### WHAT YOU WILL DO
Omit all pictures, then retype the data exactly as given.

[Items from a data source]
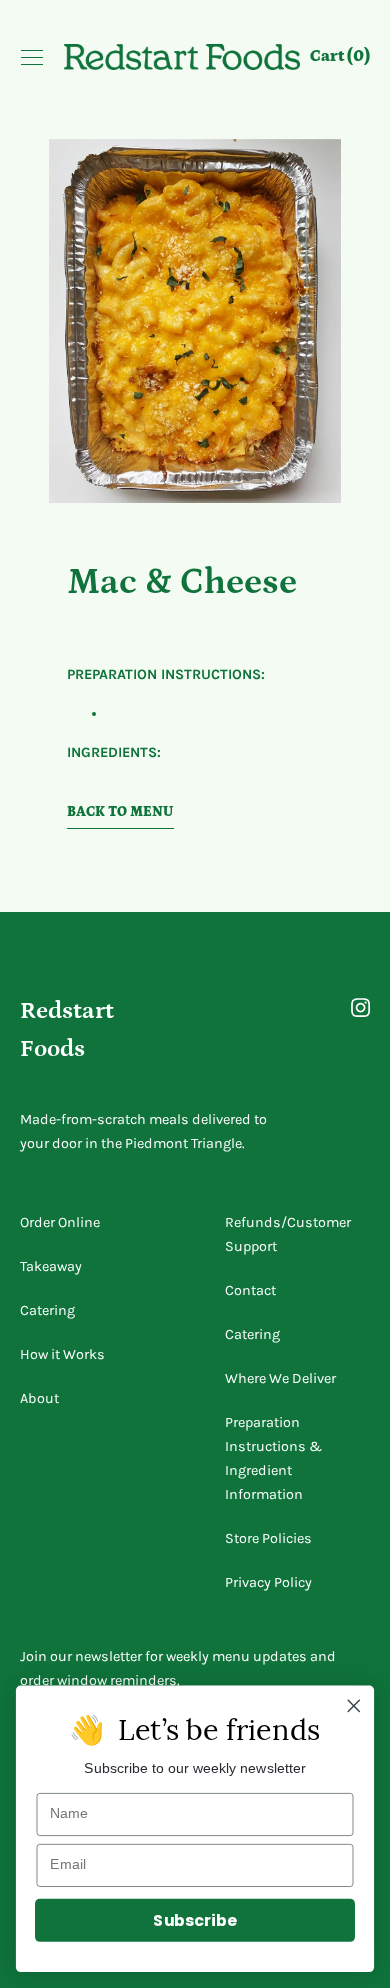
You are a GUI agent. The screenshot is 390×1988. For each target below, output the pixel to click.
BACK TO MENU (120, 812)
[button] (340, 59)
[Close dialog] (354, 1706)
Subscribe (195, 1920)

### ANSWER SPACE
You are a GUI agent. The screenshot is 390×1988. For each target below, output the pixel to click.
BACK TO MENU (120, 812)
[button] (340, 59)
[Close dialog] (354, 1706)
Subscribe (195, 1920)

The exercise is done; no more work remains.